It’s not infrastructure development itself but the way it’s paid for that’s unsustainable. Normally infrastructure financing is stretched out over many years and repaid with tax receipts. In China it’s financed by debt with short maturities repaid with land sales.
China’s debt and fixed asset inefficiency problems are payments mismatch problems, not saturated market problems. That important distinction will get missed if the only thing you look at is aggregate accounting balances and not specific economic mechanics.
@michaelxpettis But in general asset lifetime value to debt maturity mismatches don’t typically resolve themselves automatically and have been observed in many cases of market failure, so it’s a bit odd to see that being hand-waved at so casually.
@michaelxpettis Ultimately you can’t answer structural mismatch without addressing payment mechanics. That’s what needs to change, and that component of problem is where we get into politics of local govt fiscal transition. Which again reinforces point that issue isn’t the infrastructure itself.
@michaelxpettis If land value is saturated of course payment using land will become inefficient. That doesn’t mean other parts of economy that derive value from infrastructure can’t cover costs. Not coincidentally long maturity bonds and tax burdens are small for China’s level of development.
@michaelxpettis All of these points to payments mismatch for infrastructure, not saturation. These are financial system dislocation problems, especially in terms of financing time horizons, not oversupply issues.
@Advo_D There’s no question something is being overproduced/overpriced relative to its exchange value for other kinds of activities. But infrastructure is being paid with the thing that’s overproduced. It is not the thing being overproduced itself.

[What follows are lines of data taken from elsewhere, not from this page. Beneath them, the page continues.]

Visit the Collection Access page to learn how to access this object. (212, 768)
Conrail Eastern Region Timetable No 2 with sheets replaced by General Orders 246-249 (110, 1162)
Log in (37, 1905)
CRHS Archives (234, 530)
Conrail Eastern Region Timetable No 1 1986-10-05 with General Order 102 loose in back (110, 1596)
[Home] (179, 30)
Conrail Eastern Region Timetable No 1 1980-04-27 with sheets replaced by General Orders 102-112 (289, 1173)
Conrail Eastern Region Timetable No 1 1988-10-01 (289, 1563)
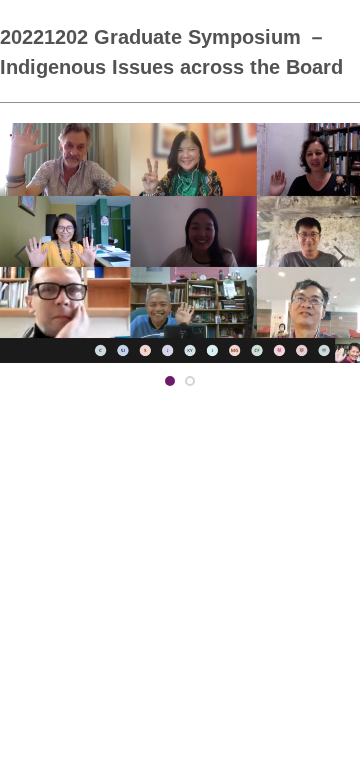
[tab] (170, 381)
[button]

@Advo_D And this dynamic is *inherent* to asset bubbles, especially commodity based one. Do we say that labor is the thing in excess when an asset bubble financing the rest of the economy implodes and takes out financing for all sorts of other activities? No.
@Advo_D Another way to understand how payment mismatch causes debt inefficiency is to look at a simple case model. if you make X income and take a loan 5x that with repayment in 1 year for something (like education) that you know will be over it’s lifetime be worth 10x that loan,
@Advo_D Is your present 5:1 indebtedness a reflection of the fact that the thing you bought with the loan won’t increase your lifetime earnings? No. This is why looking only at present payment costs does not automatically tell you the long term value of the investment.